Yeomans’ slim volume is a volatile mix of history, politics,
economics, science, and foreign and military policy. It is a story of
strength: How the world’s sole superpower generates, uses and controls
power. Yeomans begins with a good old-fashioned object lesson, trying
to live a day without oil. But he soon realizes that he cannot leave
his house — the city’s streets and his shoes are made from petroleum
products; and even if he could leave, he wouldn’t be able to see — both
his glasses and contact lenses are petroleum-based.
The lesson learned, Yeomans uses the rest of Oil
to trace the environmental, economic and security consequences of oil
addiction. He notes that the United States uses one-fourth of the world’s
oil, producing 8 million barrels a day and importing another 12 million.
Meanwhile, our domestic production capacity is waning; US oil fields
are 25 percent less productive than 20 years ago. Even so, the United
States has more cars than drivers, and new vehicles rolling off the
assembly line are less fuel-efficient than past models.
The “Energy Wars” chapter is timely and telling.
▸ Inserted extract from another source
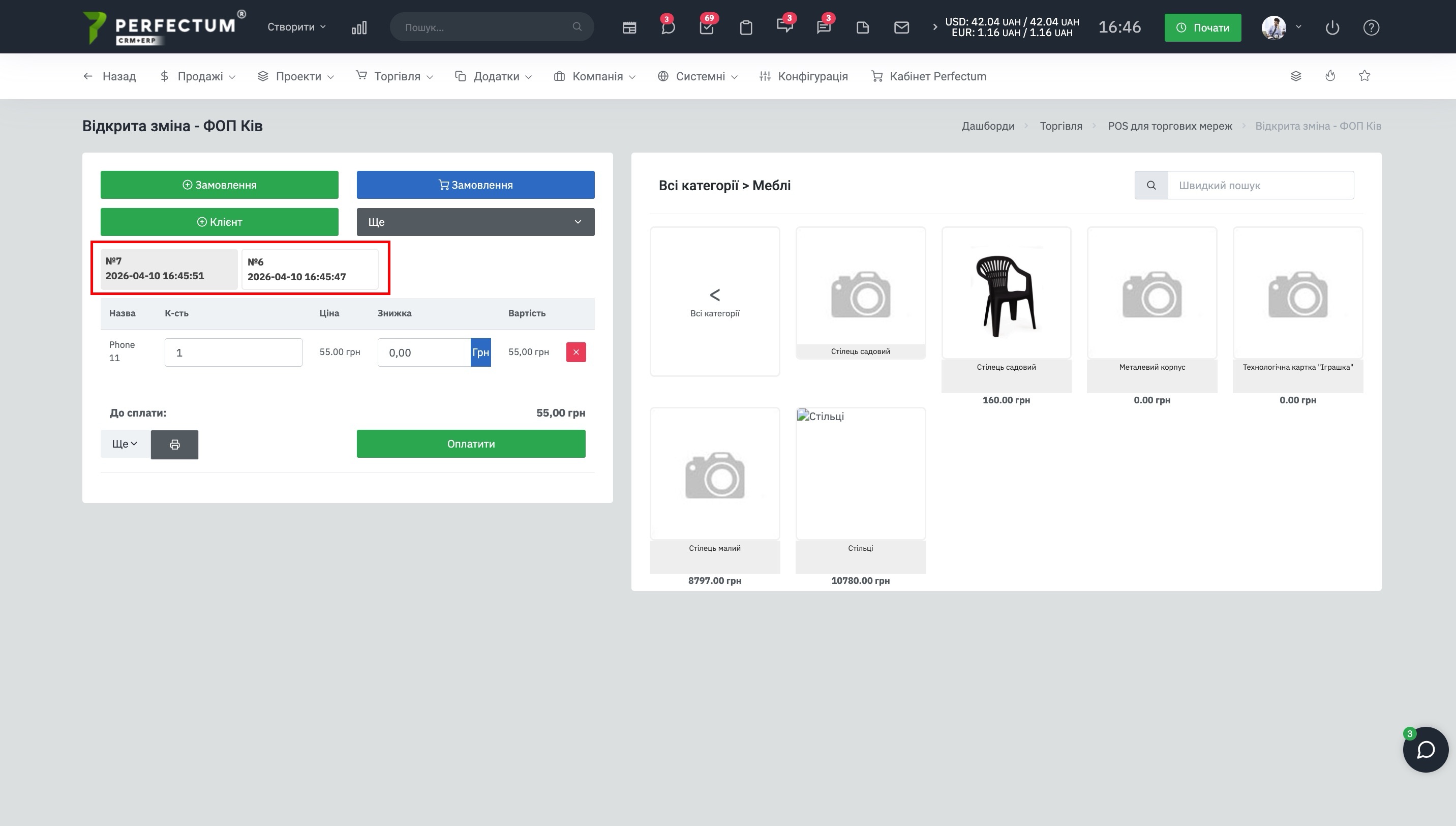
Task: Click the power logout icon
Action: pos(1332,27)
Since
Winston Churchill’s oil-powered battleships turned the tide of WWI,
the fate of great powers has rested on their ability to control access
to oil. The paradigm is: oil access = a strong military = security =
oil access. Yeomans covers familiar ground in describing this dynamic
in the post-9/11 context: the pipeline politicking in Afghanistan and
the Caspian; Saddam Hussein as a former client of the United States;
Iraq as the Holy Grail of oil riches; Cheney’s ride in the revolving
door between the defense industry and the White House; the neocons’
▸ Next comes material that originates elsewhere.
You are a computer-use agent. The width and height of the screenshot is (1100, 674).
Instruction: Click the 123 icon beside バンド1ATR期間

role in crafting policy, and Africa as the new oil boom town. But he
covers it well. Morsels of insight and analysis, like his analysis of
the war against Iraq as an effort to undermine OPEC, make the book more
than just a simple overview.
Iraq, in the words of Paul Wolfowitz, “floats on a sea
of oil” — 112 billion barrels at least. But how much oil does it takes
to ensure US control of that motherlode? The US military used an estimated
45 million barrels in the 1991 invasion of Iraq. No figures for the
2003 war have yet to be formulated, but the Rocky Mountain Institute
estimates that in the first 3 months the air war alone consumed 1.5
million barrels of jet fuel.
This is a drop in Iraq’s bucket, but the fact that the
Defense Department is the United States’ single largest consumer of
energy should create opportunities to break Churchill’s paradigm. The
US military expends most of its fuel moving fuel. For example, 70 percent
of the tonnage transported in Army deployments is fuel for military
hardware like the Abrams tank, the workhorse of the occupation, which
gets about .2 miles to the gallon.
To challenge our oil dependence, we will have to do more
than choose Hybrid over Hummer. We have to dismantle this deadly paradox
— that the US military is the largest consumer of oil as it tries to
secure US access to oil — and begin to develop a new paradigm that asserts
national security’s independence from oil, and that global security
involves the development of renewable energy for the good of the environment
and the economy.
If our country remains the occupying force in Iraq and
continues its current course of the global War on Terrorism, we will
remain an oil-dependent nation caught in a cycle of “wars of blood for
oil” that waste both, and ultimately gain nothing.